» Records for the exercise
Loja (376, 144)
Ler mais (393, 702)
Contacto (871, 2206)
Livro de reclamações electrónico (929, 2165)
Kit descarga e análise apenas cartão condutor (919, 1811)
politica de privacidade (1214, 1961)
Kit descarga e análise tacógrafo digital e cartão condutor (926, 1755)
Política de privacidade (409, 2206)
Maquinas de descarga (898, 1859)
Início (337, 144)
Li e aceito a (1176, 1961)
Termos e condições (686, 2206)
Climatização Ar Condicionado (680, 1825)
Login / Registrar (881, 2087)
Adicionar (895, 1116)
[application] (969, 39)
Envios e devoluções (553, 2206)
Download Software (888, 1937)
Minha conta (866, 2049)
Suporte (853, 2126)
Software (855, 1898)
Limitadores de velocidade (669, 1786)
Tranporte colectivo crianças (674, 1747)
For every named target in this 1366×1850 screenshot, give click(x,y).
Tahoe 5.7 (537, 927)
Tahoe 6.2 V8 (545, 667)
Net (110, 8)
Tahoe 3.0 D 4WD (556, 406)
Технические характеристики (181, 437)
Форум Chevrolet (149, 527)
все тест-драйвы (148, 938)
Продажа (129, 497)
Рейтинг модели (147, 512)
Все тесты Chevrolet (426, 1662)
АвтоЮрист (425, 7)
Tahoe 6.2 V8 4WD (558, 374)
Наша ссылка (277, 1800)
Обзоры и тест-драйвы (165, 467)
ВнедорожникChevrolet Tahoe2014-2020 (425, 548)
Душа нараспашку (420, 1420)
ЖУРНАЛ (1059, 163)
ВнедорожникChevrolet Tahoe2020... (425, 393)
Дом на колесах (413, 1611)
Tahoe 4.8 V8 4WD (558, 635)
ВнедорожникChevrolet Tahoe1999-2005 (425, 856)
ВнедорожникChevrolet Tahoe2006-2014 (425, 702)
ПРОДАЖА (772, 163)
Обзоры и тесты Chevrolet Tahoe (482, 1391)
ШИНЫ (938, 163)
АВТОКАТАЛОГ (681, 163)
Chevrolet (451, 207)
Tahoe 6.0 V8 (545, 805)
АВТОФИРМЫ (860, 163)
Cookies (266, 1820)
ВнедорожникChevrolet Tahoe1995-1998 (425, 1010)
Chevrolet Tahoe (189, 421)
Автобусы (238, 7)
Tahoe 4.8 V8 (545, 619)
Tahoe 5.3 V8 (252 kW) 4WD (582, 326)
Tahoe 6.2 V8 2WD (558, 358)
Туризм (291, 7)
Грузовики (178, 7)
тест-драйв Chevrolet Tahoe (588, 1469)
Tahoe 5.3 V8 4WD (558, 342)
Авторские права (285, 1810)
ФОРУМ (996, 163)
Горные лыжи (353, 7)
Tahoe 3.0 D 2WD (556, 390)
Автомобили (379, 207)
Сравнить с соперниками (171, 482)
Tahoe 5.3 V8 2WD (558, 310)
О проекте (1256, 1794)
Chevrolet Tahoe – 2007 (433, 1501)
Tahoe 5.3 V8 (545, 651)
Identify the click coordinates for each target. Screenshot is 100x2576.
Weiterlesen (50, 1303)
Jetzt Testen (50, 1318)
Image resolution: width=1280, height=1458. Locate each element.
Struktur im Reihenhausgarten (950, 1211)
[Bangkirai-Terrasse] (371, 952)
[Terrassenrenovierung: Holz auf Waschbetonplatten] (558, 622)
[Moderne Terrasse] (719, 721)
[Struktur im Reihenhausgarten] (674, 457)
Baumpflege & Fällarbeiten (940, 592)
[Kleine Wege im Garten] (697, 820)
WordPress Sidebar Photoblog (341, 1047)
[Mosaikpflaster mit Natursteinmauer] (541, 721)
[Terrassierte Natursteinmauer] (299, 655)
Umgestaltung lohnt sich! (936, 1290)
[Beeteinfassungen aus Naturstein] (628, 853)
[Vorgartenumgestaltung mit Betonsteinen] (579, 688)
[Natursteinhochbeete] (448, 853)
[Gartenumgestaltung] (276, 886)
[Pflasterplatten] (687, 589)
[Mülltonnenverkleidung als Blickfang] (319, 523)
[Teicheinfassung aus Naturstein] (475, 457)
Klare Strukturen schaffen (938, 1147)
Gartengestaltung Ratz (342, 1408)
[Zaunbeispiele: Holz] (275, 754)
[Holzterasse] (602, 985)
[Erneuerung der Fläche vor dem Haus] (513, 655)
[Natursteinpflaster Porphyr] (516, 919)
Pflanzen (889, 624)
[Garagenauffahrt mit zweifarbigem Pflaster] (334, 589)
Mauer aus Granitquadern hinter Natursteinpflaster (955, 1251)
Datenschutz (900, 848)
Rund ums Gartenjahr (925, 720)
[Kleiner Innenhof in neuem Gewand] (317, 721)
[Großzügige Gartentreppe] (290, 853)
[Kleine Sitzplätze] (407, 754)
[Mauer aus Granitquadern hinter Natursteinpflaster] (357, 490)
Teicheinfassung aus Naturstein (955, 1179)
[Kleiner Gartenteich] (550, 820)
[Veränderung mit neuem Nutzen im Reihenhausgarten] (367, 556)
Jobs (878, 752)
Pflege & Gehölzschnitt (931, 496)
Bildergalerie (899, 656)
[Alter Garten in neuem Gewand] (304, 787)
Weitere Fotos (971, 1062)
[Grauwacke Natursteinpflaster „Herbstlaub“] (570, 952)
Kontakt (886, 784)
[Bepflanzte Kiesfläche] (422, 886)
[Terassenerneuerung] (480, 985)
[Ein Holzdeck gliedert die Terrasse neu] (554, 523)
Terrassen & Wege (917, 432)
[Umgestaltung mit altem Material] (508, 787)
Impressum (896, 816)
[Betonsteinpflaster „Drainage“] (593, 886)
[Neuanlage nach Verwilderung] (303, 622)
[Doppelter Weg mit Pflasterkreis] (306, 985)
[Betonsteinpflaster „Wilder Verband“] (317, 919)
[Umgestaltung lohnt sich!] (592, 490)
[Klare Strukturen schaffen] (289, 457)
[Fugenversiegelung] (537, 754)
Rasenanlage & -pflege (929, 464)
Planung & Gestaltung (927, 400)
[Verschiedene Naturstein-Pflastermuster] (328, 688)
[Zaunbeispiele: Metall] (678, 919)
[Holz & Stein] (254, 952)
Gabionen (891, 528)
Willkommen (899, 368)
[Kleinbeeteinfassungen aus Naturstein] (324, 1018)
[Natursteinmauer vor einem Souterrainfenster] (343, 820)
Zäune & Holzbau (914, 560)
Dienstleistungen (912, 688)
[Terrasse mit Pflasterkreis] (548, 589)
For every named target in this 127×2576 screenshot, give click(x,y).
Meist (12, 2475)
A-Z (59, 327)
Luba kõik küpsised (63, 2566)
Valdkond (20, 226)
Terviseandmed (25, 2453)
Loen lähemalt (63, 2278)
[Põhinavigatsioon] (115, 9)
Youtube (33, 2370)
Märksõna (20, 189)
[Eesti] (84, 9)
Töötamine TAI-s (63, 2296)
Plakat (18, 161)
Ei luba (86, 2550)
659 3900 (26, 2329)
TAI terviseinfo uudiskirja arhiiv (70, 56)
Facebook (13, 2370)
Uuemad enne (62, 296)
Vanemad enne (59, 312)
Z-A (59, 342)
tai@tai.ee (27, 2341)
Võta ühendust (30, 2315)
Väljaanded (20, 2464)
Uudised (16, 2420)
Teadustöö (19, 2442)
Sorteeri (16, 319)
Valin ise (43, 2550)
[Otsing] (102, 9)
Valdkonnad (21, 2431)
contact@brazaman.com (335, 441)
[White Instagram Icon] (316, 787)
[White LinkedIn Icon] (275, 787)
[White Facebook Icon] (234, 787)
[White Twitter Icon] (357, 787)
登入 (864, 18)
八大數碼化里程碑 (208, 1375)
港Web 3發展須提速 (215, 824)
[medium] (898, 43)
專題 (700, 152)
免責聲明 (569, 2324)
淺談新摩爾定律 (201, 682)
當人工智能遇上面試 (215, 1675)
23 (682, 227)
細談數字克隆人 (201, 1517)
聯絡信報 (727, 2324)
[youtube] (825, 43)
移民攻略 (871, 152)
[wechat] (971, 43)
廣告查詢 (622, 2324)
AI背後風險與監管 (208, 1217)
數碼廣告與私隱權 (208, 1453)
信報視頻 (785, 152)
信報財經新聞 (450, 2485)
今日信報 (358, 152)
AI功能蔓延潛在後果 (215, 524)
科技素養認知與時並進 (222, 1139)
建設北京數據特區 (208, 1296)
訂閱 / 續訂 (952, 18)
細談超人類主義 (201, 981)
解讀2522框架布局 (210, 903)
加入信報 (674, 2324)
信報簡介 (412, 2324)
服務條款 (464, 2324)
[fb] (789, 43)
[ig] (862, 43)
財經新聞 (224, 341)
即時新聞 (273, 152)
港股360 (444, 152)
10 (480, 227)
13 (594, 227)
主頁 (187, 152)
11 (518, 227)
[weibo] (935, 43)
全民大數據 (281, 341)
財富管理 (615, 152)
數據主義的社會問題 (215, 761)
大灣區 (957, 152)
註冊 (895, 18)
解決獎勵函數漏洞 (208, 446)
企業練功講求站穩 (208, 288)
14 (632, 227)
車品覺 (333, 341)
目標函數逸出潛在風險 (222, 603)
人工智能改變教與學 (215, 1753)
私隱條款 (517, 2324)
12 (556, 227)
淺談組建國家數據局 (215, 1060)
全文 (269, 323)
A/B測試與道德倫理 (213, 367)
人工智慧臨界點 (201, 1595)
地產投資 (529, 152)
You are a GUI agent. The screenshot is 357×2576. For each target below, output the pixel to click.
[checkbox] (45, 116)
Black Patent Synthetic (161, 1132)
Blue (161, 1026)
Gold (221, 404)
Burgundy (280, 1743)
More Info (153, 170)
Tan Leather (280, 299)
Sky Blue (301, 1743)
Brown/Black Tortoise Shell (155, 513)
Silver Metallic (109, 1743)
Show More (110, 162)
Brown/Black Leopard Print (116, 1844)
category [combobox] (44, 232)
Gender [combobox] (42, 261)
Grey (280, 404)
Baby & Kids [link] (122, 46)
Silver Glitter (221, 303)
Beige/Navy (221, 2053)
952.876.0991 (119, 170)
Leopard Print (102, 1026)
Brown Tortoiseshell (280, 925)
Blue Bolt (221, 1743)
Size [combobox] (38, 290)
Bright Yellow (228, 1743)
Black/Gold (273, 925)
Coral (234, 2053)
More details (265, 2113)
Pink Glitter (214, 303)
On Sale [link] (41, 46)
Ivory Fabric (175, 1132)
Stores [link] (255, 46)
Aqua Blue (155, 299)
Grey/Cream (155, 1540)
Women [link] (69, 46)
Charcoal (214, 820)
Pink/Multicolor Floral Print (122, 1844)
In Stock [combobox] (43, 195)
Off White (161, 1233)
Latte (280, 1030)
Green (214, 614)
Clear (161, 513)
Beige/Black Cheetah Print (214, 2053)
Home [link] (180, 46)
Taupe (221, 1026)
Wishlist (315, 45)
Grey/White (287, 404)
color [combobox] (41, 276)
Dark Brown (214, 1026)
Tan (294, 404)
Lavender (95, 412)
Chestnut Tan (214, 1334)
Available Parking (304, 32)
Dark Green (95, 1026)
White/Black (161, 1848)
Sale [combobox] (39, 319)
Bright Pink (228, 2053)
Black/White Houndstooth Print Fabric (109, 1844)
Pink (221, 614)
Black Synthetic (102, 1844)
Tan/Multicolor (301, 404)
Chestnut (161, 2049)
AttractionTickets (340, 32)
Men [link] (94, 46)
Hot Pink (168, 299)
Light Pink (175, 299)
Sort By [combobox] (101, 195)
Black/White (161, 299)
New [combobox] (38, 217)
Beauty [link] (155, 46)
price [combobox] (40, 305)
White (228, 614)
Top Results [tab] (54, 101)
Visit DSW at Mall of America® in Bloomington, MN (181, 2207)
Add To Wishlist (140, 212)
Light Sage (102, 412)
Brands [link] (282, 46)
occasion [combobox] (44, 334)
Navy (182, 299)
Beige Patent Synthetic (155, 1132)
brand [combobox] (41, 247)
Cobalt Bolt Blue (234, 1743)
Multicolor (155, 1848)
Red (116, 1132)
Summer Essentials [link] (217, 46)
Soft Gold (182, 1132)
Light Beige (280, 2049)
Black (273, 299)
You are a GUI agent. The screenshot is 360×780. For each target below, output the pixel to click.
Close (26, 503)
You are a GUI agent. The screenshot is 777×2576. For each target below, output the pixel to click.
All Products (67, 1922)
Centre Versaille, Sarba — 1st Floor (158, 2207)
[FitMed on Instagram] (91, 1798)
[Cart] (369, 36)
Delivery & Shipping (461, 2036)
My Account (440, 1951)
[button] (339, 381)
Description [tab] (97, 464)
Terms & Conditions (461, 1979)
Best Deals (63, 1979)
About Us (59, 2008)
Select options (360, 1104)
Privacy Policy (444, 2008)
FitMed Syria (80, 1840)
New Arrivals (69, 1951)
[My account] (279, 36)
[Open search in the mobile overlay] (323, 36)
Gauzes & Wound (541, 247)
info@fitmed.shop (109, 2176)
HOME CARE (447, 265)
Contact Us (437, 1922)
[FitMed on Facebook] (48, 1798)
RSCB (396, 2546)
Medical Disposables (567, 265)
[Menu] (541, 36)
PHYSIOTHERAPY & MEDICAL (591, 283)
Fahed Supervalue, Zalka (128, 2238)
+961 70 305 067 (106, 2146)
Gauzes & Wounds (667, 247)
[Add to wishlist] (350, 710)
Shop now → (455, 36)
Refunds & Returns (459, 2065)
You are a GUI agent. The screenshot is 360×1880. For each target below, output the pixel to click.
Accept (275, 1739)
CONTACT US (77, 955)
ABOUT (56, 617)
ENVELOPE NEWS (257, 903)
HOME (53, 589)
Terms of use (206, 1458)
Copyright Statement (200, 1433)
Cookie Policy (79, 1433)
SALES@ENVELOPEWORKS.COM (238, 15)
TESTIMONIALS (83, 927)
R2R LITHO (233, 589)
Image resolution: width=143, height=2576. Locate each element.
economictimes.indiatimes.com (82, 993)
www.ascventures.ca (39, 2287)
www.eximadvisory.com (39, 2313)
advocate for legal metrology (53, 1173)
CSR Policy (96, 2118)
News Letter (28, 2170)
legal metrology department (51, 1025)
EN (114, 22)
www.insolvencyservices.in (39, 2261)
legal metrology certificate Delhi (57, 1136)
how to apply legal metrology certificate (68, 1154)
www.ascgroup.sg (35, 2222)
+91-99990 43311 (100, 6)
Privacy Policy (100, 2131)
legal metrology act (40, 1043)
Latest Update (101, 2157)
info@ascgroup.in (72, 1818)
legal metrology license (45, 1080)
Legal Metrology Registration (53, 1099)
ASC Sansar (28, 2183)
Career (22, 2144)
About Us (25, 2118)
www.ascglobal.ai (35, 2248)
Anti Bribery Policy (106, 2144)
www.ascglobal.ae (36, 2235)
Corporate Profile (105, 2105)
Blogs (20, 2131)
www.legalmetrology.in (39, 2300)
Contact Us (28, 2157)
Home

» Prompt
Only the lines that contain the string "click" are to be copied from the records.

» Exercise output
For every named target in this 1366×1850 screenshot, give click(x,y).
Identify the click coordinates for each target. Screenshot is 100x2576.
For every named target in this 127×2576 screenshot, give click(x,y).
You are a GUI agent. The screenshot is 357×2576. For each target below, output the pixel to click.
You are a GUI agent. The screenshot is 360×780. For each target below, output the pixel to click.
You are a GUI agent. The screenshot is 777×2576. For each target below, output the pixel to click.
You are a GUI agent. The screenshot is 360×1880. For each target below, output the pixel to click.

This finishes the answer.